In an exemplary embodiment, the server may further perform response-based knowledge distillation, feature-based knowledge distillation, and relationship-based knowledge distillation on the object detection student model at the same time, and obtain a second object detection model in the second scenario under the comprehensive loss function as shown in formula 11;

L _D ＝L _GT +λ ₁ L _Response +λ ₂ L _Feature +λ ₃ L _Relation (equation 11)

Wherein L is _D Representing a comprehensive loss function; l (L) _GT Representing a loss function of the target detection backbone network, e.g. L, assuming that the first target detection model is a target detection model based on the YOLO series algorithm _GT Is a loss function of the YOLO series algorithm; lambda (lambda) ₁ 、λ ₂ Lambda of ₃ Respectively is L _Response 、L _Feature L and _Relation corresponding weights are used to balance contributions between response-based knowledge, feature-based knowledge, and relationship-based knowledge.

In an exemplary embodiment, as shown in fig. 6, another object detection model training method is provided, and the method is applied to a server for illustration, and includes the following steps:

step S601, acquiring a first object detection model obtained according to a first sample image in a first scene.

Step S602, a second initial sample image in a second scene is acquired.

Step S603, determining a prediction label of each second initial sample image based on the first target detection model.

In step S604, a second initial sample image with a confidence level greater than or equal to a preset confidence level threshold value corresponding to the prediction label is identified from the second initial sample images, and the second initial sample image is used as a second target sample image carrying the prediction label.

Step S605, training the first target detection model based on the second target sample image carrying the prediction tag, to obtain a trained first target detection model.

Step S606, taking the second initial sample image with the confidence coefficient of the corresponding predictive label smaller than the preset confidence coefficient threshold value in each second initial sample image as the second initial sample image, taking the trained first target detection model as the first target detection model, and returning to the step of determining the predictive label of each second initial sample image based on the first target detection model until the trained first target detection model meets the preset training condition.
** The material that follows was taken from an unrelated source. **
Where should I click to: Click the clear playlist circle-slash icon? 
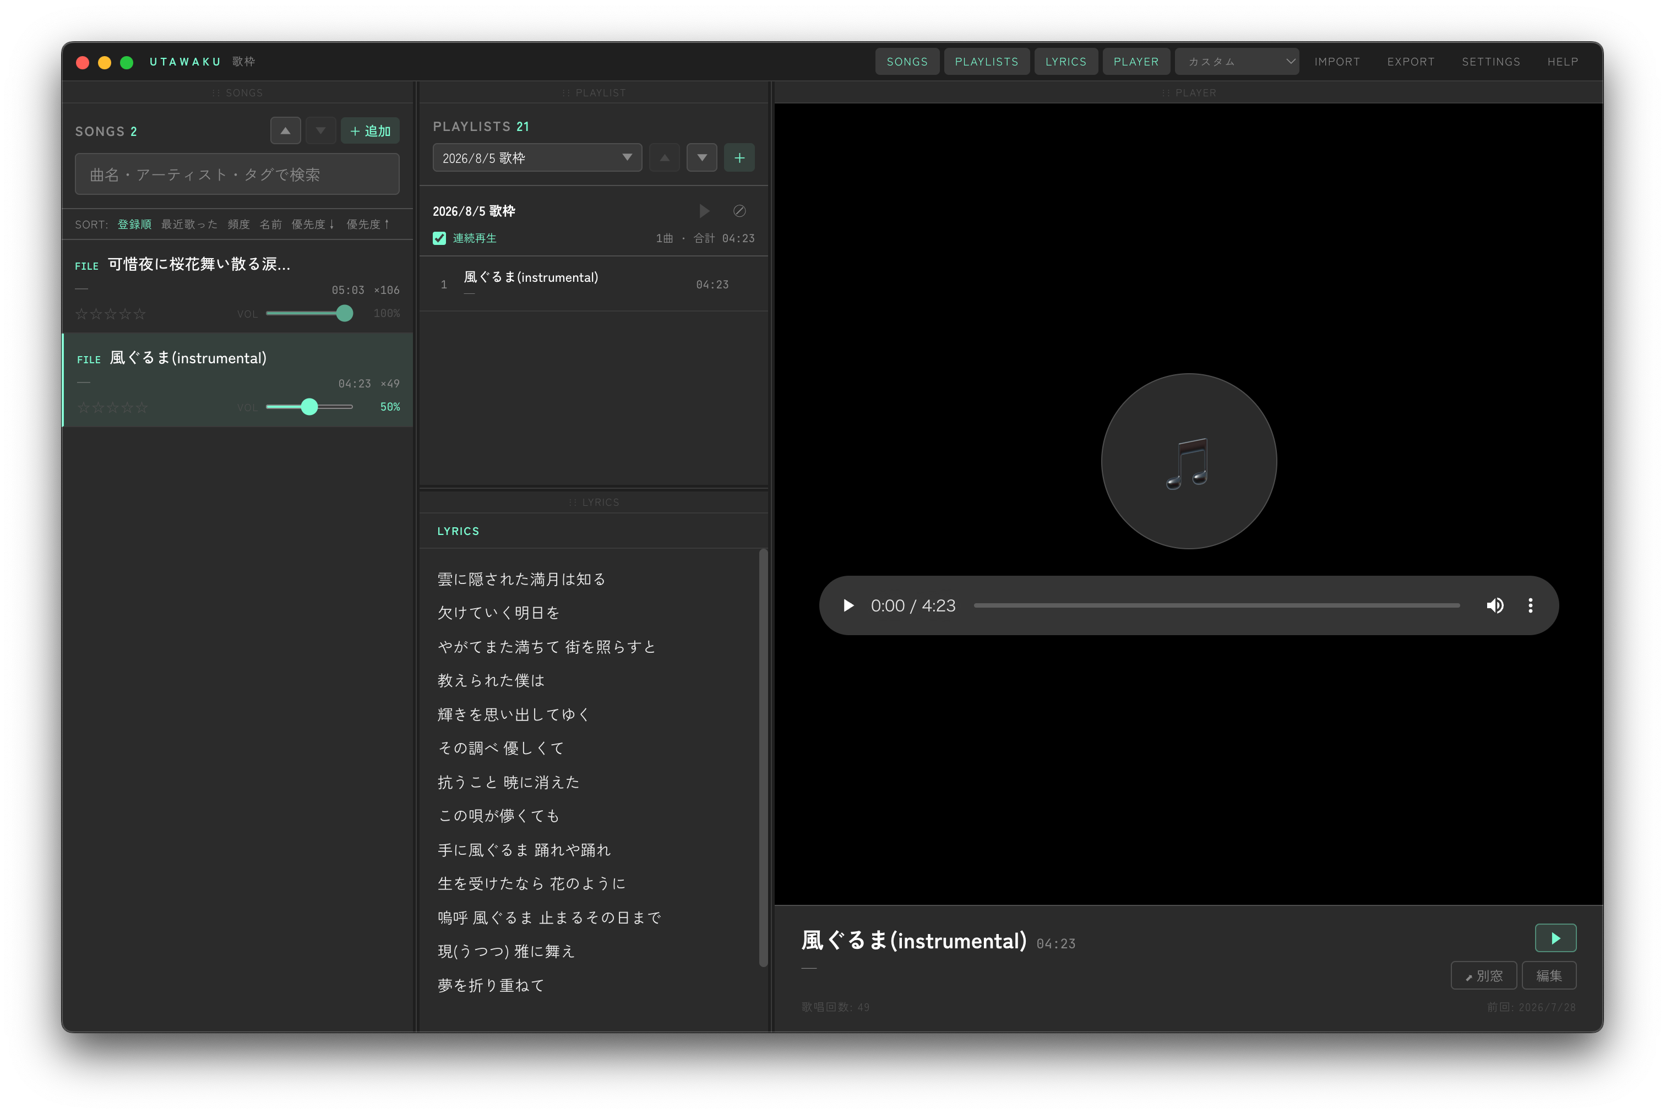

Step S607, determining the trained first target detection model satisfying the preset training condition as the target detection teacher model corresponding to the second scene.

Step S608, based on the target detection teacher model, performing response-based knowledge distillation on the target detection student model.

Step S609, based on the target detection teacher model, feature-based knowledge distillation is performed on the target detection student model.

In step S610, based on the target detection teacher model, a relationship-based knowledge distillation is performed on the target detection student model.

In step S611, the object detection student model after knowledge distillation is used as a second object detection model in the second scenario.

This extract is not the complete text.